Even though winter is full of ice and snow for many individuals, summer and fall are the most dangerous time of the year for drivers. An increased number of drivers, active construction zones, and lousy weather fill the roads, increasing the frequency of collisions. Follow these safe driving tips this summer to keep yourself and others safe while on the road.
Double Down on Maintenance
Extreme heat isn’t ideal for any vehicle. It can affect your braking ability, lead to tire blowouts, cause your engine to overheat, and place increased stress on almost every mechanical function. Pay close attention to the treads of your tires and the tire pressure throughout the season. Ensure your cooling system contains all the proper fluids.

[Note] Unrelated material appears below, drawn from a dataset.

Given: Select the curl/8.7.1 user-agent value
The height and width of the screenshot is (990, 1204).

Watch for Distracted Drivers
Summer is full of families driving on vacation, college students heading back from school, and kids out for summer vacation. This season sees more distracted drivers than usual, so you need to watch out for people who aren’t looking out for you. If you notice a specific driver is driving strangely, avoid being near them.

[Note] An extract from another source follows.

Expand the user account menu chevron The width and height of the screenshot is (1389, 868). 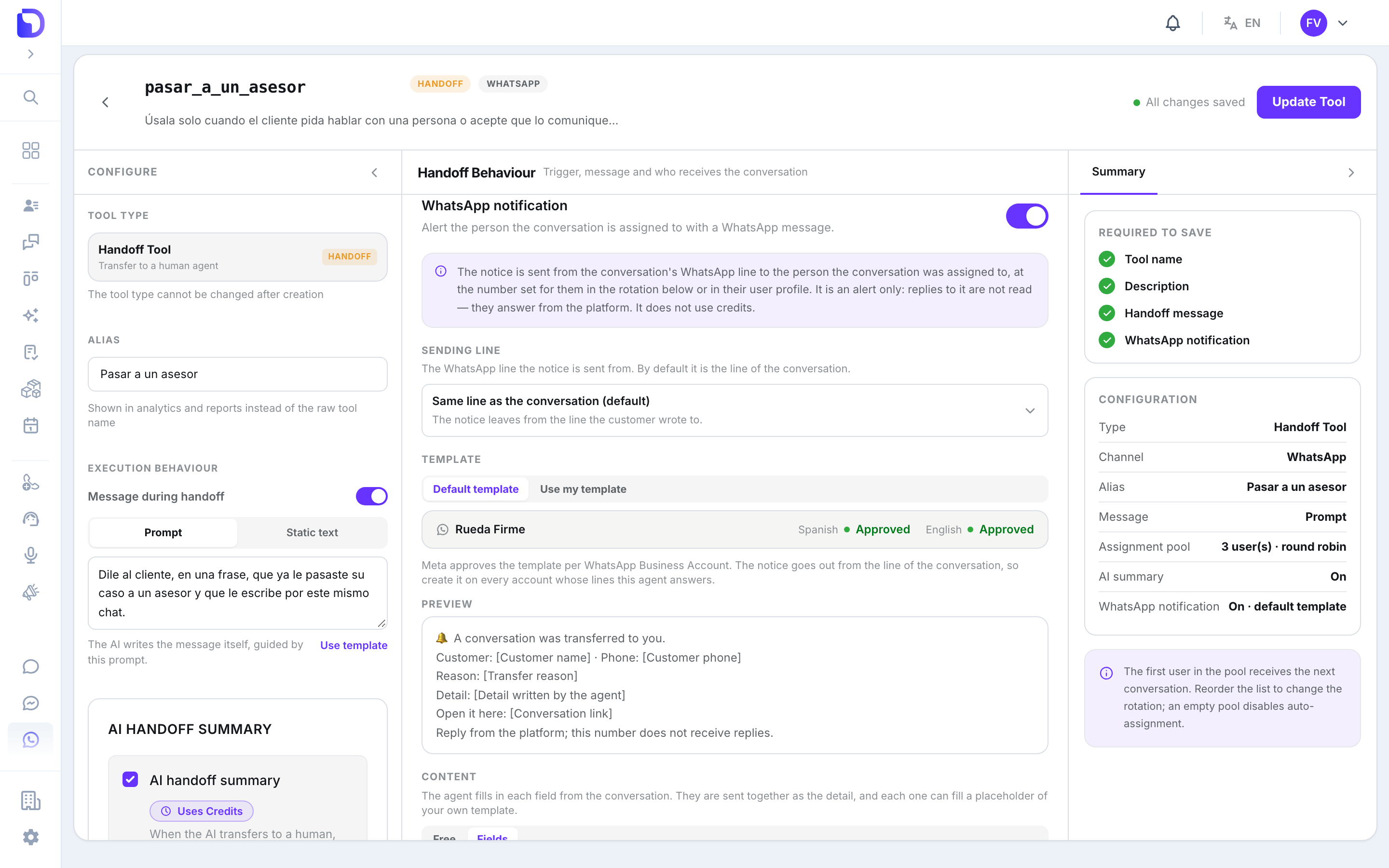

Increase Following Distance
The roads are full of drivers, construction, and oversized vehicles during the summer season. Increasing your following distance will help you avoid accidents and other dangers from heavier traffic.
Slow down while you’re in construction zones and know how to drive safely around oversized loads. If you’re stuck behind a large vehicle or one with unsecured cargo, drive with extra caution and provide the vehicle with plenty of space.
Wear Your Sunglasses
During the summer, the sun is out in full force, making it harder for you to see as you drive. There’s an increased amount of glare from other vehicles and the road. The early morning and late nights can be hazardous, so it’s best to invest in a good pair of sunglasses. Polarized sunglasses will protect your eyes from sun damage and fatigue while making it easier to see.
Pay Attention to Weather Forecasts
Depending on your region, the summer can bring downpours and thunderstorms. These weather events can result in flash flooding or, worse yet, tornadoes.
Set up alerts on your phone to notify you when iffy weather is near. Bad weather can pop up with minimal warning. Keeping an eye on the day’s forecast will show you when you should avoid leaving the house for the day. You also want to check periodically to see if anything has changed.
You can’t change the behavior of other drivers, control the weather, or stop construction, but these driving tips you should follow this summer can help you safely enjoy every aspect of the season!